One hundred pounds
- Country: United Kingdom
- Value: £100 sterling
- Width: 153 mm
- Height: 81 mm
- Security features: Raised print, metallic thread, watermark, microlettering, UV feature, iridescent band, see-through registration device
- Material used: Polymer
- Years of printing: 1695–present 2022–present (current design)

Obverse
- Design: Walter Scott
- Design date: 2022

Reverse
- Design: Flora Murray
- Design date: 2022

= Bank of Scotland £100 note =

The Bank of Scotland £100 note is a sterling banknote. It is the largest of five banknote denominations issued by the Bank of Scotland. The current polymer note, first issued in 2022 bears the image of Walter Scott on the obverse and Flora Murray on the reverse.

==History==
Paper currency was introduced in Scotland immediately following the foundation of the Bank of Scotland in 1695. Early banknotes were monochrome, and printed on one side only. The issuing of banknotes by Scottish banks was regulated by the Banknote (Scotland) Act 1845 until it was superseded by the Banking Act 2009. Scottish banknotes are legal currency and are generally accepted throughout the United Kingdom. However, they are not legal tender; not even in Scotland, where only Royal Mint coins are legal tender. Scottish banknotes are fully backed such that holders have the same level of protection as those holding genuine Bank of England notes. The £100 note is currently the largest of five denominations of banknote issued by the Bank of Scotland.

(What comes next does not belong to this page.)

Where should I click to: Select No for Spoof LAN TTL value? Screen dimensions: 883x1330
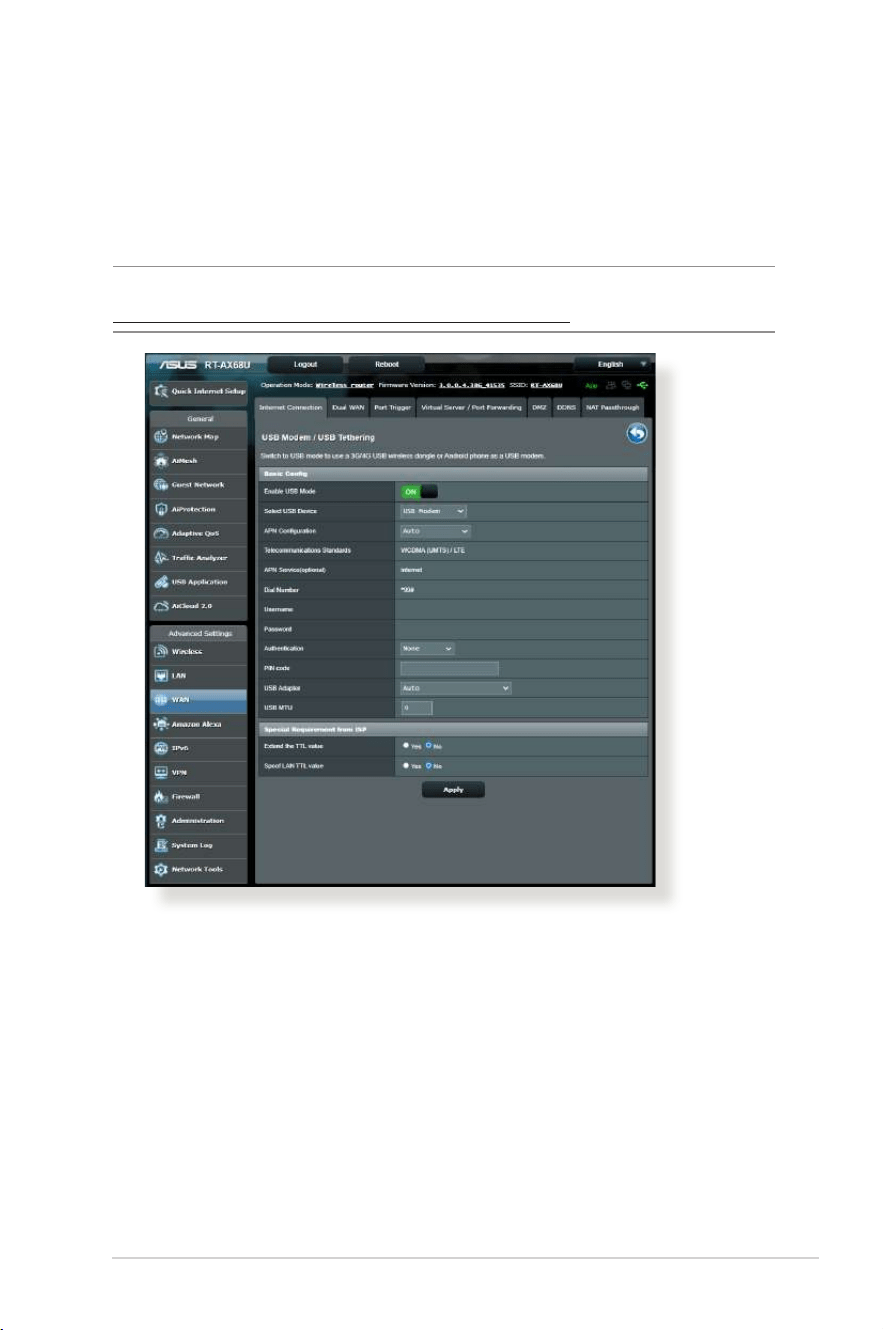tap(426, 766)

The Tercentenary series of Bank of Scotland notes was introduced in 1995, and is named for the three hundredth anniversary of the bank's founding, which occurred in that year. Each note features a portrait of Walter Scott on the front. The £100 note has three merging circles on the front (other denominations having different shapes) to aid identification for those with impaired vision. The back features an image of The Mound, the location of the bank's headquarters. Each denomination also features a rear design reflecting a certain aspect of Scottish industry and society. On the £100 note the rear design represents Scotland's tourism sector. Three symbols appear on the right-hand side of the rear of the note. These are (from top to bottom) Pallas, goddess of weaving (symbol of the British Linen Bank which merged with the Bank of Scotland in 1971), a saltire with gold bezants (part of the bank's coat of arms), and ship (symbol of the Union Bank of Scotland which merged with the Bank of Scotland in 1955.

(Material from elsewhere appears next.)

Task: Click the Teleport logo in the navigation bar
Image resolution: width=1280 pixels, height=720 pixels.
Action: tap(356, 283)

The Bridges series of banknotes was introduced in 2007 to replace the Tercentenary series. The size and colour remain unchanged, and Walter Scott remains on the obverse. The image of The Mound was moved to the front and a new rear design featuring the Kessock Bridge appears. The text has been updated to a more modern style and new large, raised numerals act as an aid for the partially sighted.

On 9 May 2022, a new polymer £100 note was introduced to replace the paper notes, featuring Dr Flora Murray on one side and Sir Walter Scott and The Mound on the other. Unlike the paper note, it is turquoise instead of red.

==Designs==

| Note | First issued | Colour | Size | Design | Additional information |
|---|---|---|---|---|---|
| Tercentenary | 1995 | Red | 163 × 90 mm | Front: Walter Scott; Back: Tourism | Withdrawn 29th September 2023 |
| Bridges | 2007 | Red | 163 × 90 mm | Front: Sir Walter Scott; Back: Kessock Bridge | Withdrawn 29th September 2023 |
| Polymer | 2022 | Green | 153 × 81 mm | Front: Sir Walter Scott; Back: Dr Flora Murrary |  |

Information taken from The Committee of Scottish Bankers website.